In their toolmaking they relied entirely on grinding with “Turkey dust.” I once saw a gang of a dozen laborers working a long grinding-bar, in the bore, 10 inches diameter by 8 feet long, in the tailstock of an enormous lathe. I peered through this hole when the bar was withdrawn. It looked like a ploughed field. Scattered over it here and there were projections which had been ground off by these laborers. On the other hand, the planing done in these works was magnificent. I never saw anything to equal it. But circular work beat them entirely. I found that the lathe hands never thought of such a thing as getting any truth by the sliding cut. After that they went for the surface with coarse files, and relied for such approximate truth as they did get upon grinding with the everlasting Turkey dust.
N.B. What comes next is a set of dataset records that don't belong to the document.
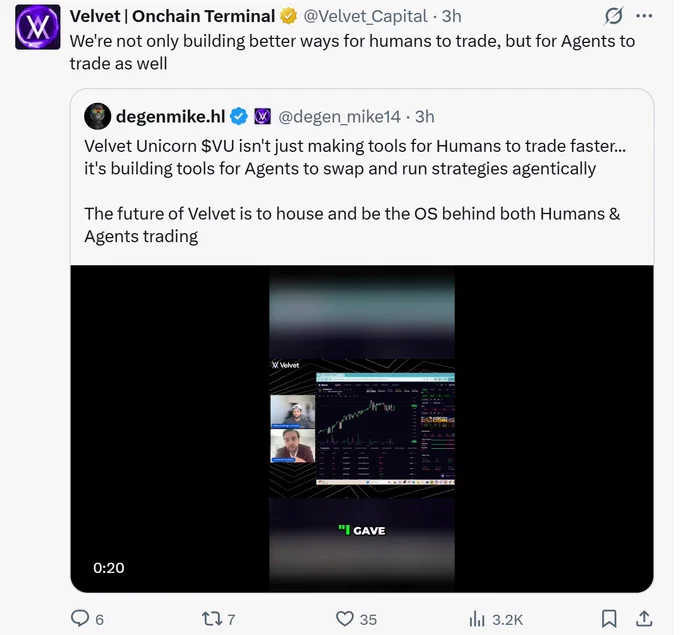The image size is (680, 635).
Task: Like the post with heart icon
Action: click(345, 619)
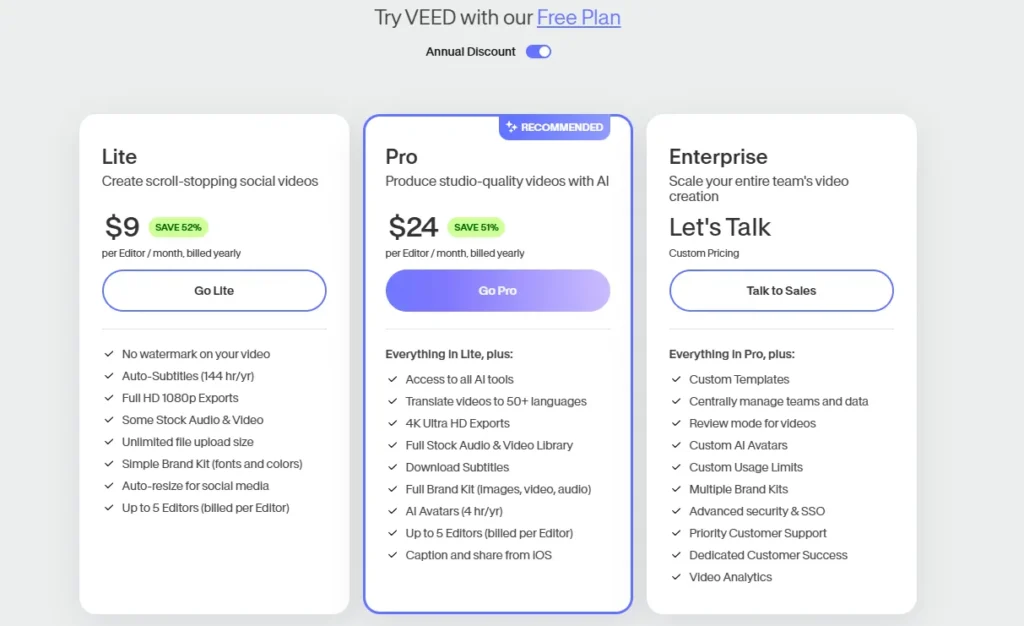Click the $24 Pro price
The height and width of the screenshot is (626, 1024).
[x=413, y=227]
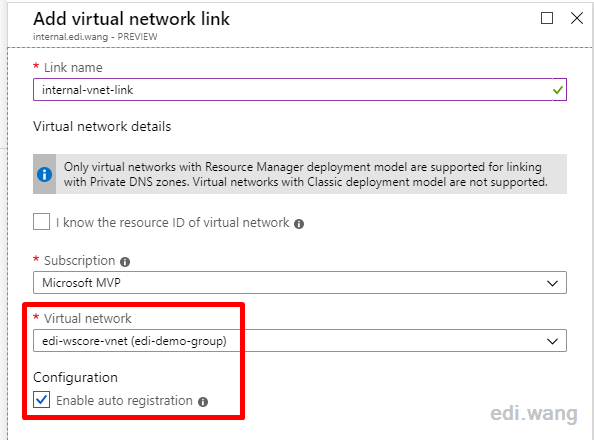Select the edi-wscore-vnet virtual network combo box
Screen dimensions: 594x440
300,341

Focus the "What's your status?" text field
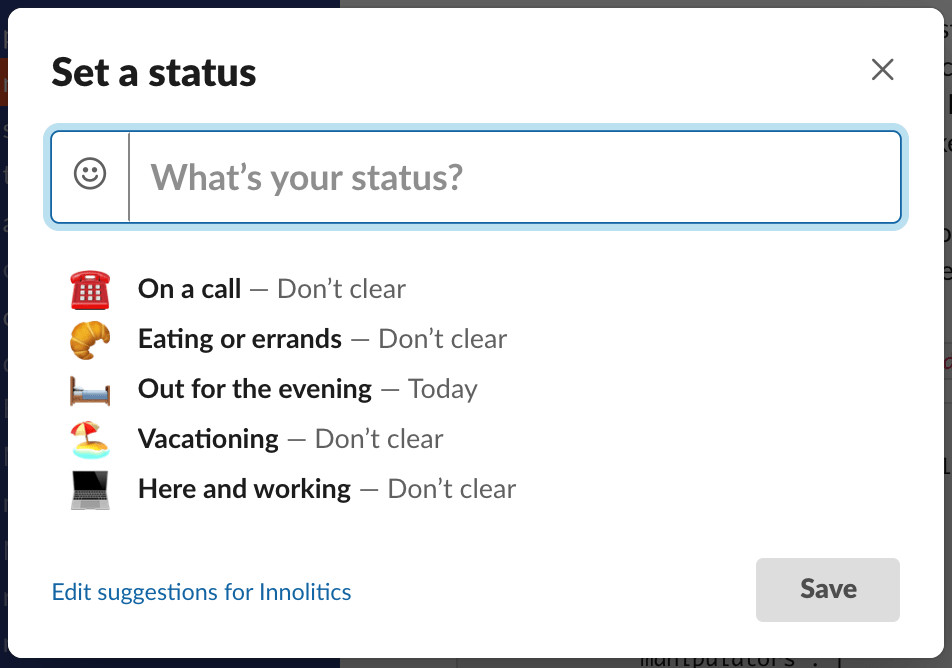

Mr. Whitworth invented the duplex lathe tool, but I observed that they never used it. I asked Mr. Widdowson why this was. “Because,” said he, “the duplex tool will not turn round.” After a while I found out why. When our engine was finished, Mr. Widdowson set it upon two lathe beds and ran it. Lucky that he did. The bottom of the engine bed was planed, and it could be leveled nicely on the flat surfaces of their lathe beds. The fly-wheel ran nearly a quarter of an inch out of truth. He set up some tool-boxes on one of the lathe beds, and turned the rim off in place, both sides and face being out. That, of course, made it run perfectly true. I asked the lathe hand how he could turn out such a job. He replied, “Come and see my lathe.” I found the spindle quite an eighth of an inch loose in the main bearing, the wear of twenty or thirty years. He told me all of the lathes in the works were in a similar condition. That explained many things. The mystery of those gear patterns was solved. Every spindle in the gear-cutting machine was wabbling loose in its holes. I can’t call them bearings. Now it appeared why they could not use the duplex tools. With a tool cutting on one side, they relied on the pressure of the cut to keep the lathe spindle in contact with the opposite side of its main bearing, and a poor reliance that was, but with a tool cutting on each side, fancy the situation. Then boring a true hole was obviously impossible. The workmen became indifferent; they had no reamers, relied entirely on grinding. I asked, Why do you not renew these worn-out bushings? but could never get an answer to the question. Some power evidently forbade it, and the fact is that no man about the place dared to think of such a thing as intimating to Mr. Whitworth that one of his lathe bearings required any fixing up, or that it was or could be anything short of perfect. He (Mr. Whitworth) had designed it as a perfect thing; ergo, it was perfect, and no man dared say otherwise.